In this presentation, we take up problems involving neighbor elements, which are often seen in scientific computation, and propose a specific optimization of skeleton programs solving the target problems. We start with a normal form that abstracts the programs of interest. Then, we develop fusion rules that transform a skeleton program into the normal form. Finally, we make efficient parallel implementation of the normal form. This specific optimization makes the skeleton programs considerably efficient.
MSO Logic and Tree Transducers with Decidable Equivalence (joint work with Joost Engelfriet and Helmut Seidl)

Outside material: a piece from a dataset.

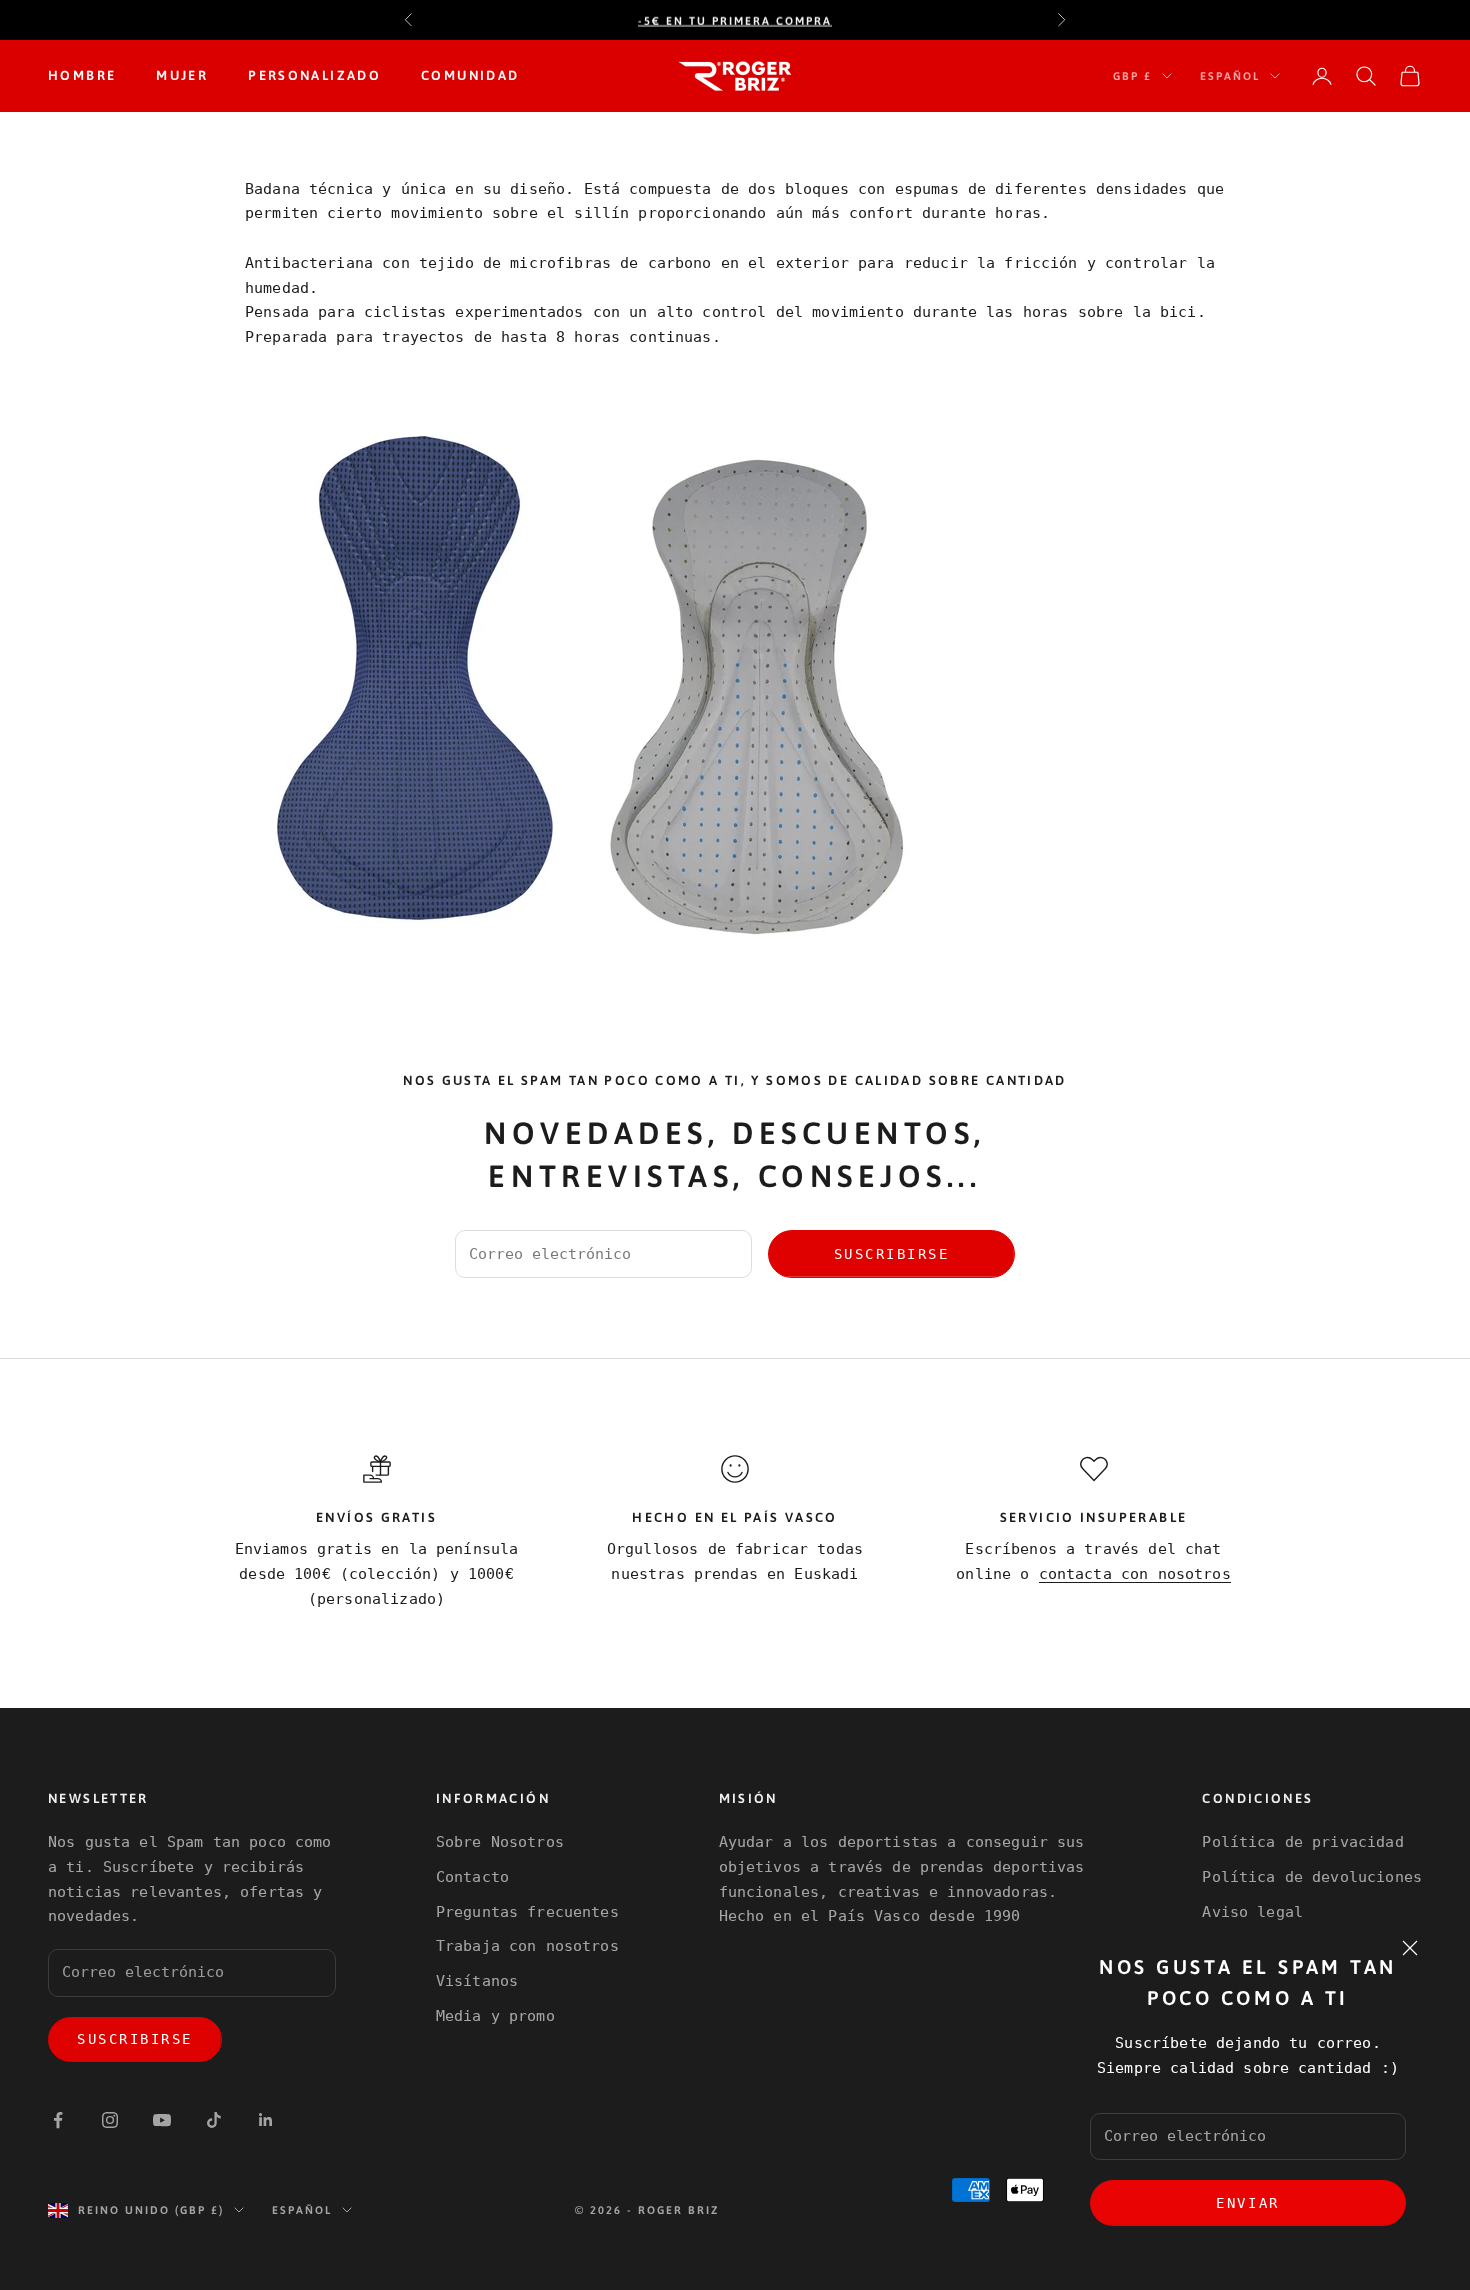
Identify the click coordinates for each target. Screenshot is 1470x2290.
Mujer (182, 75)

This talks shows how old results from automata and formal language theory can be used to solve problems on XML transformations which are of current interest.
Tree transducers are formal models to describe translations on labeled, ordered trees. They originate from the early days in compilers, but have gained applicability through recent interest in semi-structured data on the web, and XML in particular. Even though tree transducers are fairly old and mature models, not much is known about the decidability of their equivalence problem, i.e., the question whether two given transducers realize the same (tree) translation. The problem is undecidable for non-deterministic transducers, even already in case of word transducers. In this talk I want to discuss two recent advances on the equivalence problem for tree transducers.
(1) Equivalence is decidable for deterministic MSO Logic definable tree transducers. Using MSO logic to describe tree translations gives rise to a particular natural and robust class of translations with many good properties (such as, for instance, closure under sequential composition). The proof of the decidability is based on the fact that images of context-free graph languages under MSO translations are Parikh (i.e., their Parikh vectors form a semi-linear set) and hence constitutes a nice application of old formal language theory results to problems that are of current interest in semistructured/XML databases.
(2) Equivalence of deterministic top-down tree transducers can be decided in polynomial time, if the transducers are in "earliest normalform". Many useful XML transformations can be formulated through deterministic top-down tree (DT) transducers. It has been known for a long time (Zoltan Esik 1981) that equivalence of DT transducers is decidable. Nothing however has been known about the complexity of this problem. The "earliest" property constitutes a canonical form for DT transducers in which each transducer emits any output symbol as early in a translation as possible. If a DT transducer is total then an equivalent earliest transducer can be obtained in polynomial time too. We expect that the concept of earliest transducers has more applications, for instance, to the problem of streaming XML transformations.
References:
Engelfriet, J. and Maneth, S. The Equivalence Problem for Deterministic MSO Tree Transducers is Decidable, Inform. Proc. Letters 100:206-212 (2006).
Maneth, S. and Seidl, H. Deciding Equivalence of Top-Down XML Transformations in Polynomial Time, To appear in Proc. PLAN-X 2007.